Мне кажется, что те четыре месяца и десять дней, разделяющих обе вещи, четыре месяца, которые Аполлинер провел в окопах, погрузившись в свои бурные эротические грезы, привели его к изменению перспективы, к некоему откровению: именно дырка в заду является той таинственной точкой, в которой сосредоточена вся ядерная энергия наготы. Разумеется, врата влагалища важны (кто бы стал это отрицать?), но их важность чересчур официальна; это место зарегистрированное, классифицированное, контролируемое, комментируемое, исследованное, хранимое, воспетое, прославленное. Влагалище — это шумный перекресток, где сталкиваются представители многословного человечества, туннель, которым проходят целые поколения. Только последние болваны позволяют убедить себя в интимности этого места, самого публичного из всех. Единственное подлинно интимное место, посягнуть на табуированность которого не осмеливаются даже порнофильмы, — это дырка в заду, наивысшие врата, то есть самые таинственные, самые секретные.

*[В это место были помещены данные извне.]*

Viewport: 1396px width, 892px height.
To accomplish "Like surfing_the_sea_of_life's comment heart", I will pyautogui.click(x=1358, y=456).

Эту мудрость, стоившую Аполлинеру четырех месяцев, проведенных под небом, истерзанным шрапнелью, Венсан постиг во время одной-единственной прогулки с Юлией, которая в свете луны стала почти полупрозрачной.
29
Трудно приходится тому, кто хочет говорить только об одной вещи и в то же время не в состоянии сделать этого: непроизносимая дырка в заду затыкает рот Венсана подобно кляпу и лишает его дара речи. Он смотрит в небо, словно прося у него помощи. И небо внемлет его мольбе, оно ниспосылает ему поэтическое вдохновение; Венсан восклицает:
— Нет, ты только посмотри! — и делает жест в сторону луны: — Она как дырка в небесном заду!
Он оборачивается к Юлии. Полупрозрачная и нежная, она улыбается и говорит «да», потому что с некоторого времени готова восхищаться любой произнесенной им глупостью.
Он слышит ее «да», но вожделение его не стихает. Она чиста, словно фея, и ему не терпится услышать из ее уст эту формулу: «дырка в заду», но он не решается. Вместо этого, угодив в ловушку своего красноречия, он все больше и больше увязает в придуманной им метафоре:
— Дырка в небесном заду, откуда исходит бледный свет, озаряющий внутренности вселенной! — И он протягивает руку к луне — Вперед, в дыру бесконечности!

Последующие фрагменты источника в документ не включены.